It's only right to address
such close acquaintances by their full and proper
names. To call Campanula
carpatica "Bellflower," lumping it in
with the hundreds in that clan, is like someone
calling me "Yank" - appropriate but hardly
personal. So I learned each plant's full name as
I would a new friend's: "Hello, Persicaria
affine. Oops, pardon me, Persicaria speciosum!
It's that family resemblance, those red flower
spikes and your general willingness to grow well
in so many places that confused me."
I'm not alone in this behavior. There are others
doing something that's got to be an offshoot -
building garden combinations based on name.

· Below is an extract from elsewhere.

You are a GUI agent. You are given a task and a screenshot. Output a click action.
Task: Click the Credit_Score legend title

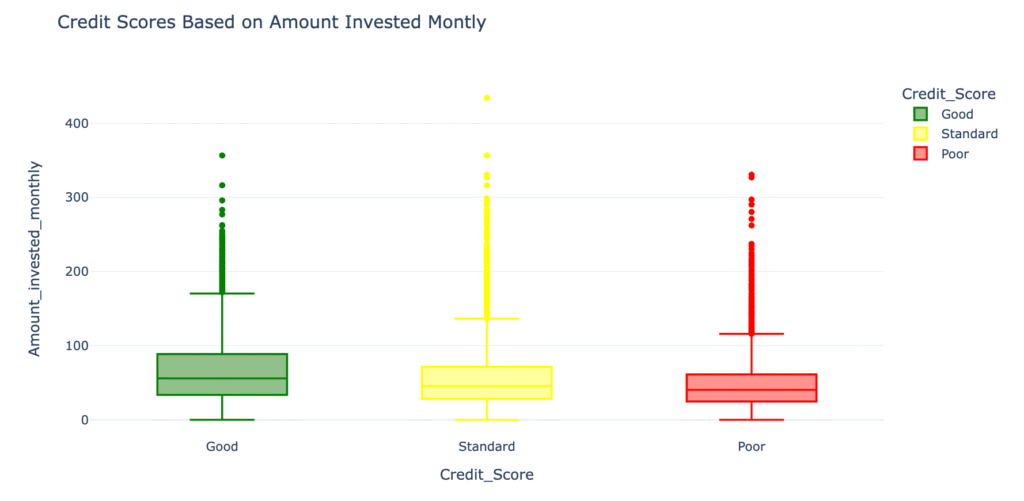[948, 94]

My "beautiful losers" corner
is an example. Its inhabitants are pretty but
create an inside
joke for anyone who considers their proper names.

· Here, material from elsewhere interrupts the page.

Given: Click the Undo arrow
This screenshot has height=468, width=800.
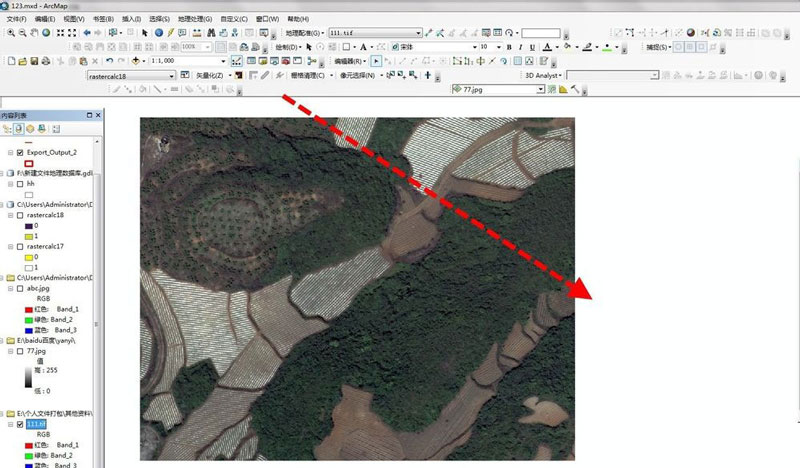Looking at the screenshot, I should click(x=108, y=61).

A False Cypress, and two yellow Foxgloves have
far more dimension as Chamaecyparis obtusa, Digitalis
ambigua, and Digitalis obscura - beauty that's
obtuse, ambiguous and obscure.
Elsewhere I have chosen plants for family members'
names. Sisters Diane, Cathy and Marguerite are
there as Dianthus plumarius, Catharanthus roseus,
and Anaphalis margaritacea. Stephanandra incisa
represents husband Steve, and Coreopsis 'Maroon'
my son Cory.
Another area commemorates places I've visited:
Astilbe 'Deutschland', Juniperus 'Calgary Carpet,'
etc.
Lately I'm having fun with the latest perennials
from Bloom's of Bressingham. I'm putting some of
them together in a garden:
Hemerocallis 'Lady Lucille',
a red-orange Daylily named for Lucille Ball,
will grow alongside Crocosmia
'Vulcan' - and I'll see Lucy in a natural disaster
movie spoof! Helenium 'Bruno' will be the comic
villain sidekick. For a love interest, Campanula
'Purple Pixie' can sidle up to Hemerocallis 'Tinkerbell,'
making "Tink" jealous. Thus Penstemon
'Purple Passion' must be nearby.
The great thing is that I can't go wrong with
a name like Bloom's - I've admired and studied
these plants to know they're great performers.
Since I selected first for flower color and form,
they'll look good together even if no one catches
my jokes.
And if the planting seems a
bit "off," I
can still add Heuchera 'Harmonic Convergence' to
help smooth things out!
This theme's possibilities are endless and add
a pleasing mental challenge to garden design. Give
it a try!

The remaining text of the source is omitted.